Friday, March 21, 2008

The Media’s Blackout on Rev. Wright

Ronald Kessler at Newsmax reports on the liberal media love for Obama:
For more than a year, the media ignored Barack Obama’s close association with the Rev. Jeremiah Wright. Now media critics are asking why.

The answer is that reporters and editors are enamored of Obama and do not want to touch such a racially charged subject.

As chief Washington correspondent of Newsmax, I began doing stories about Wright’s Trinity United Church of Christ and its so-called Black Value System on Jan. 7 with “Barack Obama’s Racist Church.”

The story said the Black Value System asserts that America structures “an economic environment that induces captive youth to fill the jails and prisons” and takes other steps to “snare” blacks rather than “killing them off directly” or “placing them in concentration camps.”

I cited two exceptions to the media blackout about Obama and his church. Tucker Carlson of MSNBC had described Trinity as having a “racially exclusive theology” that “contradicts the basic tenets of Christianity.” Sean Hannity of Fox News had confronted Wright on TV and asked how a Black Value System would be any more acceptable than a white value system.

On Jan. 14, I broke the story on the church’s lifetime achievement award last December to Louis Farrakhan with “Obama Minister Honored Farrakhan.” The story on Newsmax.com quoted Wright’s glowing praise of Farrakhan in the church magazine, Trumpet.

The next day, Richard Cohen wrote a Washington Post column on the award.

“Maybe for Wright and some others, Farrakhan ‘epitomized greatness,’” Cohen wrote. “For most Americans, though, Farrakhan epitomizes racism, particularly in the form of anti-Semitism.”

In subsequent weeks, I wrote more stories, including one pointing out that Obama was dissembling about the reason for the award. Obama said that the award was for Farrakhan’s work with ex-offenders. In fact, the award presentation said nothing about ex-offenders.

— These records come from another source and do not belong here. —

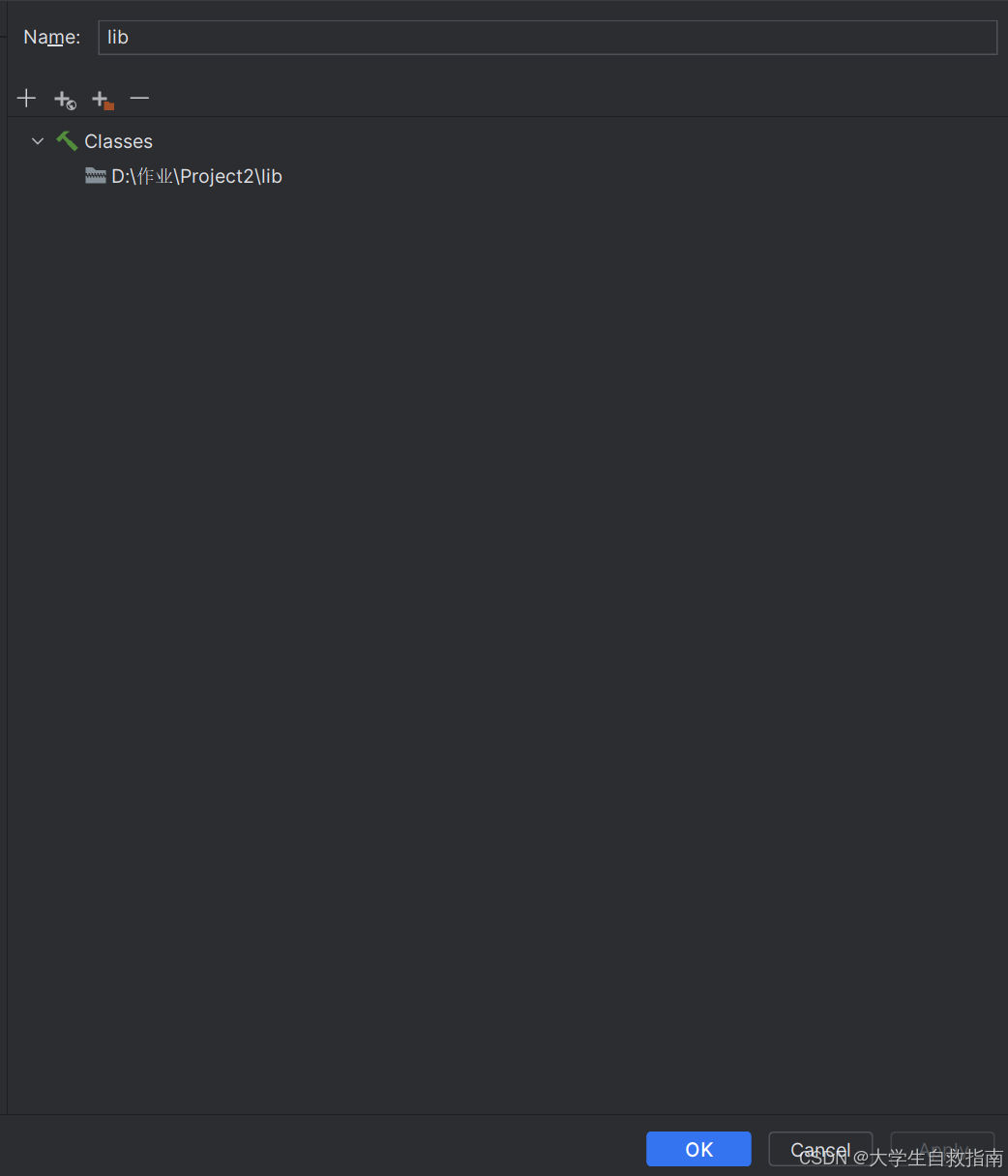
Task: Click the Name: field label
Action: click(51, 38)
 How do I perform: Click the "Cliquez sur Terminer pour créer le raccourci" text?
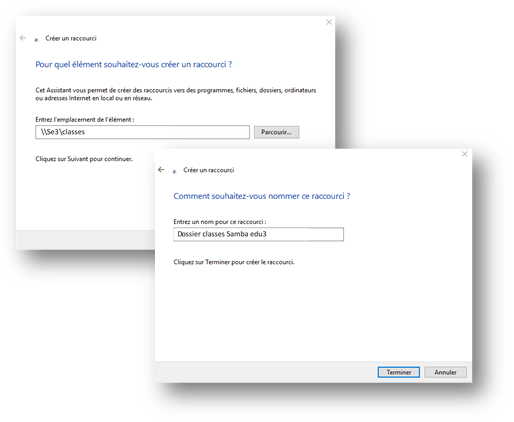pyautogui.click(x=234, y=262)
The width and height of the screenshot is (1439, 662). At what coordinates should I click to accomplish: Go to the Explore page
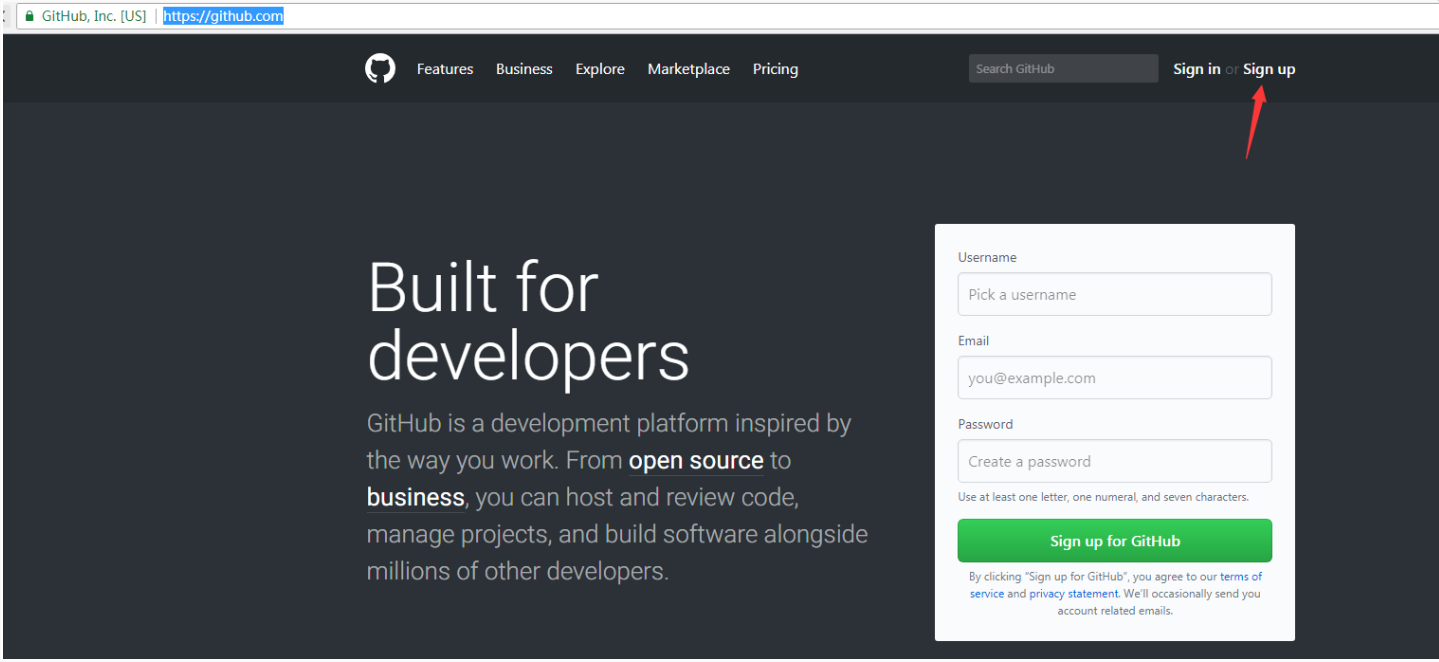[600, 69]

On March 6, I wrote “Obama Minister Exudes Hatred.” That story quoted the full text of a sermon Wright gave at Howard University on Feb. 15, 2006. Based on that, I sent a proposed Op-Ed to the Washington Post’s editorial side. I sent a similar piece to the paper’s "Outlook" section. Both rejected the piece.

On March 12, Fox News ran a portion of a Wright sermon. ABC ran more excerpts the next day. On March 15, my Op-Ed, “Obama and the Minister,”appeared in The Wall Street Journal. Based on reporting for Newsmax, it included excerpts from the Howard University sermon. The Op-Ed had been submitted the previous week.

Referring to that piece, the March 15 New York Times said, “On Friday, Senator John McCain’s campaign forwarded to reporters an article in The Wall Street Journal in which Mr. Wright was quoted as saying, ‘Racism is how this country was founded and how this country is still run,’ and accusing the United States of importing drugs, exporting guns and training murderers.”

That same day, the Washington Post reported in a Page One story that “more examples of Wright’s rhetoric surfaced this week, including a speech Wright delivered in 2006 at Howard University in which he said: ‘Racism is how this country was founded and how this country was run . . . We believe in white supremacy and black inferiority and believe it more than we believe in God.’ The speech was quoted in an Op-Ed article in Friday’s Wall Street Journal.”

Beginning with the first story on Jan. 7, I sent my Newsmax stories and later The Wall Street Journal Op-Ed to key reporters, editors, and television producers at major news organizations.

Addressing Obama’s belated public criticism of Wright’s comments, Richard Cohen wrote in his March 16 Washington Post column, “How is it possible that a campaign apparatus that sniffed out Geraldine Ferraro’s offensive statement to a local California newspaper (the Daily Breeze, 12th paragraph) did not know that Wright’s statements condemning America were all over the internet and had been cited March 6 by the (reputable) anti-Obama columnist Ronald Kessler?”

As a former Wall Street Journal and Washington Post reporter myself, I have many contacts in the media. When I first began doing the stories, a reporter for one of the networks told me she could never propose such a story.

“The media love Obama,” she said. “If you want to do a critical story about him, you are considered by the network to be biased.”